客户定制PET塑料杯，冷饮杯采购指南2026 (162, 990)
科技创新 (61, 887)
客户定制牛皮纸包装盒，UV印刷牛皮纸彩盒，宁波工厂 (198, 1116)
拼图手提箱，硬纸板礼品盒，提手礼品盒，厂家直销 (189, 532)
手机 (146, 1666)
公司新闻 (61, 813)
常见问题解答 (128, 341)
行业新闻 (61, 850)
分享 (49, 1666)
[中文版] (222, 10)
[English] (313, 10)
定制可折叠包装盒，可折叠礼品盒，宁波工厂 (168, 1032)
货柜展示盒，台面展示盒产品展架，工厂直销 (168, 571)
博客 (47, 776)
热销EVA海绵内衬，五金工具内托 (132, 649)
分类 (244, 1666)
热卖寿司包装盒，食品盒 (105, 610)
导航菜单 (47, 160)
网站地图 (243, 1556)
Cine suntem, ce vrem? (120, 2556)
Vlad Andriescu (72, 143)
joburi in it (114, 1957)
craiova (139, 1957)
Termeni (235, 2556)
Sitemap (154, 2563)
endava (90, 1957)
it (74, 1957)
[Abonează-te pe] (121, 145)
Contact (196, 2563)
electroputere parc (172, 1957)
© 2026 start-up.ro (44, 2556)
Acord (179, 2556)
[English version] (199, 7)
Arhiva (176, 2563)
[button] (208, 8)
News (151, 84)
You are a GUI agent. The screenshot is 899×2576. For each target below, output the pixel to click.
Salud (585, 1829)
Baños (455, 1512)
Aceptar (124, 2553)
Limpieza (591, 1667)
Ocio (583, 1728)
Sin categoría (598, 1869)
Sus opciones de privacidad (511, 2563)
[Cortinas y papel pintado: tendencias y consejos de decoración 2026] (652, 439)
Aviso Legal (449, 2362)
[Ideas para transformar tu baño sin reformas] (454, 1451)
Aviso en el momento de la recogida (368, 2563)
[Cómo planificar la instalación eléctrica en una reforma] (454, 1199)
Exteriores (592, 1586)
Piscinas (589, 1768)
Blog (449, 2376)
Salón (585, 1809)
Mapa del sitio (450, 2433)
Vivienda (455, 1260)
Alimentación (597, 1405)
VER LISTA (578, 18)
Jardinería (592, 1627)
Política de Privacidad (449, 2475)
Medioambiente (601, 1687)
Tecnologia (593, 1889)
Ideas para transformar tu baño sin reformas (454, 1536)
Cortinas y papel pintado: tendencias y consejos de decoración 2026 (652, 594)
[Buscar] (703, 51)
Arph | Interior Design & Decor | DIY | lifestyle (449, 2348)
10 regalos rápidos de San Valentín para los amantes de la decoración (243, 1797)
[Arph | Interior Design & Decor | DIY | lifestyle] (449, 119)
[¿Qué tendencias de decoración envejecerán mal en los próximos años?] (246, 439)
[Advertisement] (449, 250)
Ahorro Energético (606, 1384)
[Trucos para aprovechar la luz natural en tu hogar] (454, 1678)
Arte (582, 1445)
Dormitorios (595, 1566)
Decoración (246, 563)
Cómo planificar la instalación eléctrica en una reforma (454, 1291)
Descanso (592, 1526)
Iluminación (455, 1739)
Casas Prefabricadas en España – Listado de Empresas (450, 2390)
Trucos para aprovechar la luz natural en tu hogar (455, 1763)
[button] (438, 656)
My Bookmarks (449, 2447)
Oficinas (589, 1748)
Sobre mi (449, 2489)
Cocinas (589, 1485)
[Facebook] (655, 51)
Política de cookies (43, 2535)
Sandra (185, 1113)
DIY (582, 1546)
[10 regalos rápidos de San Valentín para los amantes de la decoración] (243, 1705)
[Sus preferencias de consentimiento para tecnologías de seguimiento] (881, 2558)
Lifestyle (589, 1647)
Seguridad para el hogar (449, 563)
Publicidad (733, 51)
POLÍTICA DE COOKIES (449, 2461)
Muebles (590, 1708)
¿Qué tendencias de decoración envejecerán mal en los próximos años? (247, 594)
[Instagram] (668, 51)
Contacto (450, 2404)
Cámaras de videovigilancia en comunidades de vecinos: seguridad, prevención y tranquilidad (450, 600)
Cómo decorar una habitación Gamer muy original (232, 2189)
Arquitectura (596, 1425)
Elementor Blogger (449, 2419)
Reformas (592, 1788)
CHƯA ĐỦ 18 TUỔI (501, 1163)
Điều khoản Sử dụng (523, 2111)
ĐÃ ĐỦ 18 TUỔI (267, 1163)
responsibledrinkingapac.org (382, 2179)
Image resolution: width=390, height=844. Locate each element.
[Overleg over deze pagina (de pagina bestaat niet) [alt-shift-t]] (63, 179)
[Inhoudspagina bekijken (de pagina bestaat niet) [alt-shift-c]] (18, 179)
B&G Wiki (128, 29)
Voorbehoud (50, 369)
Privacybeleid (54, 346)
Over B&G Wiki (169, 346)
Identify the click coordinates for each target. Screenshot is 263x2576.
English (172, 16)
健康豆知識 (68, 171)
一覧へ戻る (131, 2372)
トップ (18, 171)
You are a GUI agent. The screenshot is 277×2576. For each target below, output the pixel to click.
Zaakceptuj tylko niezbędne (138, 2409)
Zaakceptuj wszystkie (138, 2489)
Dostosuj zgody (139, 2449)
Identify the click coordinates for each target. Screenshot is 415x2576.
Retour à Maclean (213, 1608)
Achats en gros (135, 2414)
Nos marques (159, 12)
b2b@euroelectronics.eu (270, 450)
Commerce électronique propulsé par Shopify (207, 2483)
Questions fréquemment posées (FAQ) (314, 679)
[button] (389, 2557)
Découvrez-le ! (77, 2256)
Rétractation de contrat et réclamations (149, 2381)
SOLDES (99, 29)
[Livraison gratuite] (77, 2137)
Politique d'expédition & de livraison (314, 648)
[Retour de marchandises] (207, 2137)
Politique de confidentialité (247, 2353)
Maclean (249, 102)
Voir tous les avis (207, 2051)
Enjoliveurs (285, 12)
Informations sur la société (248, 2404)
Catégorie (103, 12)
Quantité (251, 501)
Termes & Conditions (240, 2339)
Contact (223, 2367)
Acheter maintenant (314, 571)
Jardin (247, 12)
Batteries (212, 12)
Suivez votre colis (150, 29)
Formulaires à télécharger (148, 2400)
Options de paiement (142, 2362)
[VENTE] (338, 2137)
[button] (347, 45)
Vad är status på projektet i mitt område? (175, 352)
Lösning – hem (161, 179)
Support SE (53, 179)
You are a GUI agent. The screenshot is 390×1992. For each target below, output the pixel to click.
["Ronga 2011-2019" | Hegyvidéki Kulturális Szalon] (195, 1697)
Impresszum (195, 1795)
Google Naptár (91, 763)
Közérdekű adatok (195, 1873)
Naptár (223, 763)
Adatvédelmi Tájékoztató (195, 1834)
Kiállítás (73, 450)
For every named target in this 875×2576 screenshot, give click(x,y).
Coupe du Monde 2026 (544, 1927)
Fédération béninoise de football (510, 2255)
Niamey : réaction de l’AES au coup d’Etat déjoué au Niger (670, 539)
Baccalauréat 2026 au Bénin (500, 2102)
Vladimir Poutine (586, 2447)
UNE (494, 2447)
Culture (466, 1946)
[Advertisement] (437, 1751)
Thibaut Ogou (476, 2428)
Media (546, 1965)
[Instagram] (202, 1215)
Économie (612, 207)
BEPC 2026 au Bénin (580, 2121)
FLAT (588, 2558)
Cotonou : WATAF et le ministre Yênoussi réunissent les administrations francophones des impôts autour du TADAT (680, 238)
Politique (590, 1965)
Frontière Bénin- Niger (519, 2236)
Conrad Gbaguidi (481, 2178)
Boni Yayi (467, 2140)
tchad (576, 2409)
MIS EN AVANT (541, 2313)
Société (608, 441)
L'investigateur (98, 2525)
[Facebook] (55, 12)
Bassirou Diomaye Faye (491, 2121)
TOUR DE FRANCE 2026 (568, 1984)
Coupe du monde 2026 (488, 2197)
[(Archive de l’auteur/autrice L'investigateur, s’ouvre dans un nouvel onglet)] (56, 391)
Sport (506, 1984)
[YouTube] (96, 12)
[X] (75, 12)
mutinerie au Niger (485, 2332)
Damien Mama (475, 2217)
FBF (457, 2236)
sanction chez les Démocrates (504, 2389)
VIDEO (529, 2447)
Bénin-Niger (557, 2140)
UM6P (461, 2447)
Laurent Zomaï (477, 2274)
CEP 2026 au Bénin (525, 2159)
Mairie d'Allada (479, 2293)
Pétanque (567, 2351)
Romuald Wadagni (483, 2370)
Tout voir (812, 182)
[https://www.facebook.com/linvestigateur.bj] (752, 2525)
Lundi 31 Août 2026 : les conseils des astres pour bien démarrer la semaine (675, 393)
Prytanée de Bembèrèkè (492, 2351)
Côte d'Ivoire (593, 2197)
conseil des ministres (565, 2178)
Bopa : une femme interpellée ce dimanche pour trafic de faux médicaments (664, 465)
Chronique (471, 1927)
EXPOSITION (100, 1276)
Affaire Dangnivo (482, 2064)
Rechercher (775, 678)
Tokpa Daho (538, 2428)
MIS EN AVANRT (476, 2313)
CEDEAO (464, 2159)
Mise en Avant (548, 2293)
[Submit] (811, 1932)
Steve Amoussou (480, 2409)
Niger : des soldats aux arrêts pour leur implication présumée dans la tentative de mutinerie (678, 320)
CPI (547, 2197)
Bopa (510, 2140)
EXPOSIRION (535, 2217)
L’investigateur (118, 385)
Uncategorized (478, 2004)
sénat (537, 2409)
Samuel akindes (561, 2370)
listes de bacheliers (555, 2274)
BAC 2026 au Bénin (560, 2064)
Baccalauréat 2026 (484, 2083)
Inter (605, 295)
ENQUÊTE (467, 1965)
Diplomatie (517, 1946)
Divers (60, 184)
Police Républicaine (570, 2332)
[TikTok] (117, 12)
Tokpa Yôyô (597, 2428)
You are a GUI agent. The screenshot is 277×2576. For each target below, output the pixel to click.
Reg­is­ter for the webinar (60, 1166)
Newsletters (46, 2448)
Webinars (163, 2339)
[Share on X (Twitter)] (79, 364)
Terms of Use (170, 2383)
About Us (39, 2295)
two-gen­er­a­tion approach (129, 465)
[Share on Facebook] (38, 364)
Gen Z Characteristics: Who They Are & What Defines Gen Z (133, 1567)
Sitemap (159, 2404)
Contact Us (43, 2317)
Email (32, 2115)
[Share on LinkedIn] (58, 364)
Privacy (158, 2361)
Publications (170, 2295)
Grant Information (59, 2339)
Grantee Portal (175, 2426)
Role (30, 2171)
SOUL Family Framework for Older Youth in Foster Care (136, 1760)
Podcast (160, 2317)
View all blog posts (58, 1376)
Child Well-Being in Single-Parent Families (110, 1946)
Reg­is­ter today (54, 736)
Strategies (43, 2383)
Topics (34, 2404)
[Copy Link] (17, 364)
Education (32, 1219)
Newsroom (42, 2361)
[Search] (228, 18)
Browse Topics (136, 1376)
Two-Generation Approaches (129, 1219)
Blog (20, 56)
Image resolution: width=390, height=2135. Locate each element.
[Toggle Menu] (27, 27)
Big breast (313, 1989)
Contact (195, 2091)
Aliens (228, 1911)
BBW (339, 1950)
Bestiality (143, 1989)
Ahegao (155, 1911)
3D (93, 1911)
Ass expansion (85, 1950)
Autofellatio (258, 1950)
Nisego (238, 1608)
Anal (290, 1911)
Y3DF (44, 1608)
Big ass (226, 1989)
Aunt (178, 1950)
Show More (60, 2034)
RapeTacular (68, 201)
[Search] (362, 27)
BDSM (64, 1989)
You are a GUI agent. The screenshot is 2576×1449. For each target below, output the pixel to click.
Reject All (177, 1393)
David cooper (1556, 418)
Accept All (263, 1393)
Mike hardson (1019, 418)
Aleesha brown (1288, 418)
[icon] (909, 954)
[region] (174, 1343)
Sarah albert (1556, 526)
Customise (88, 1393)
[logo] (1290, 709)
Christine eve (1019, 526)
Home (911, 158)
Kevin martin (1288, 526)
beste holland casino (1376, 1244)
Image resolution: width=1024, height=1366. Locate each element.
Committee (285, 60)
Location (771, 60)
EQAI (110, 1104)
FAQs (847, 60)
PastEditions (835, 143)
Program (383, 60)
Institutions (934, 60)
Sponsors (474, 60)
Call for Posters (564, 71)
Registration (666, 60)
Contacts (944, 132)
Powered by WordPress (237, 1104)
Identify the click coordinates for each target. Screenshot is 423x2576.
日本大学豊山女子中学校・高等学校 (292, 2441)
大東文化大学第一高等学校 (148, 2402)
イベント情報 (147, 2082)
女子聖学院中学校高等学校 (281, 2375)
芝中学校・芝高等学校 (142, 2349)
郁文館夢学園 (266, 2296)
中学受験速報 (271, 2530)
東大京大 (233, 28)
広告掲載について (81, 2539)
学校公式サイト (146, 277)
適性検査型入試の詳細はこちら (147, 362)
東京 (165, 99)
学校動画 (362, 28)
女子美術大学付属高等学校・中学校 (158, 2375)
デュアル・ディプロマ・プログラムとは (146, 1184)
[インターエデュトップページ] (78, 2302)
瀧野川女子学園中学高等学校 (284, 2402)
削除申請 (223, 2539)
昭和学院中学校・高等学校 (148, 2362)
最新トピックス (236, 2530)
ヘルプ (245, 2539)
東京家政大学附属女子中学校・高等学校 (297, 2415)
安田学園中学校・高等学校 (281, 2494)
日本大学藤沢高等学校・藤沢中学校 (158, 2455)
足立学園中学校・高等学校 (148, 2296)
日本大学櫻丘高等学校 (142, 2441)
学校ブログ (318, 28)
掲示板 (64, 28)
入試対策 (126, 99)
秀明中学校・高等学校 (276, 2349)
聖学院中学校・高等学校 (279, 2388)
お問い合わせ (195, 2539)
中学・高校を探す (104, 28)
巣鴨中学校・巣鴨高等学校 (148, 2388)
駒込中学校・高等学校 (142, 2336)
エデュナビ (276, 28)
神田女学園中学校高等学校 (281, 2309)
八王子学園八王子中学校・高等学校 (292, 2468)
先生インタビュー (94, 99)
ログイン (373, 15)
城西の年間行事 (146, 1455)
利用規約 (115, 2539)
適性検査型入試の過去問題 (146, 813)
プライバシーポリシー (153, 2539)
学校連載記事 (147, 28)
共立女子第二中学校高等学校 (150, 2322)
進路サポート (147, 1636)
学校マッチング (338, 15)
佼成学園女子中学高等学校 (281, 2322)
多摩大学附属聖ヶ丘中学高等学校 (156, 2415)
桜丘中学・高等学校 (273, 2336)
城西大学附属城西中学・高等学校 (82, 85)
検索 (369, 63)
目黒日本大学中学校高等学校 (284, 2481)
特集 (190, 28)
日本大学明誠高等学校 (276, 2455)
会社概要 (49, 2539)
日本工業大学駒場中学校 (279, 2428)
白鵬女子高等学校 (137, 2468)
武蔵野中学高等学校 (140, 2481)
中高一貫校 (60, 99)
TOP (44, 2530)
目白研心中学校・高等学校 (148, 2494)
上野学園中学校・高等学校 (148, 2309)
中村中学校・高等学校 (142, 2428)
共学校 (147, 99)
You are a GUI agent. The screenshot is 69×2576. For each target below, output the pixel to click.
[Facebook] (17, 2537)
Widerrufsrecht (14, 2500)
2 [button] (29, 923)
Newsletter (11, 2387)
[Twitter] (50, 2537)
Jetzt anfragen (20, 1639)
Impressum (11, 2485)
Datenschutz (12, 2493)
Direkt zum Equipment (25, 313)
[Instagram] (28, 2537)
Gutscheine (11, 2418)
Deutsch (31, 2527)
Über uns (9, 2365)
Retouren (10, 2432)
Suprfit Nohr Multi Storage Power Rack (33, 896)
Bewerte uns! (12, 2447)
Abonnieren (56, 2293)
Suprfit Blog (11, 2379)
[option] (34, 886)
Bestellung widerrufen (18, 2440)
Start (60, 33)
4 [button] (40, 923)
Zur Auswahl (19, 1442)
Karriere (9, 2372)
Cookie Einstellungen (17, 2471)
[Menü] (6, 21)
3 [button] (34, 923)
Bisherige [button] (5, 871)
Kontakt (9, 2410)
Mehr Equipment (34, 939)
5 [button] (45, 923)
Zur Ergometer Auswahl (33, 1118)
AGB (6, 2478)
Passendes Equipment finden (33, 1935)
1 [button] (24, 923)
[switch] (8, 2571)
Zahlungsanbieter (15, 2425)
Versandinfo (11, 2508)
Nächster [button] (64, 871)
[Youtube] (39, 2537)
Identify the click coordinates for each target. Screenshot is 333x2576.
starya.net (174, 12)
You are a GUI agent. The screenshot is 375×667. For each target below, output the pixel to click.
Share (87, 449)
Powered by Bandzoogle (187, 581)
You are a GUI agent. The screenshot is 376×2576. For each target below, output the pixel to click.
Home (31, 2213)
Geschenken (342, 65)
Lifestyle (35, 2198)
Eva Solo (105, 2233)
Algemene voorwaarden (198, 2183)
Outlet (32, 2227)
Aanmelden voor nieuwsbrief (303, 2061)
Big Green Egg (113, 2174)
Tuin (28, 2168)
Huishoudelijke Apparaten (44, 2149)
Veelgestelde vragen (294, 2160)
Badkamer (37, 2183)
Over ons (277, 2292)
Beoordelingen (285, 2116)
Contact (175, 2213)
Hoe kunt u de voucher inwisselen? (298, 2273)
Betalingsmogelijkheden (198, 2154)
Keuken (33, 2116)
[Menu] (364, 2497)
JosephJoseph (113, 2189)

────────────────────

Work out the number of lines in the records that contain the string "Locate". Nothing but that number should be sent back.

3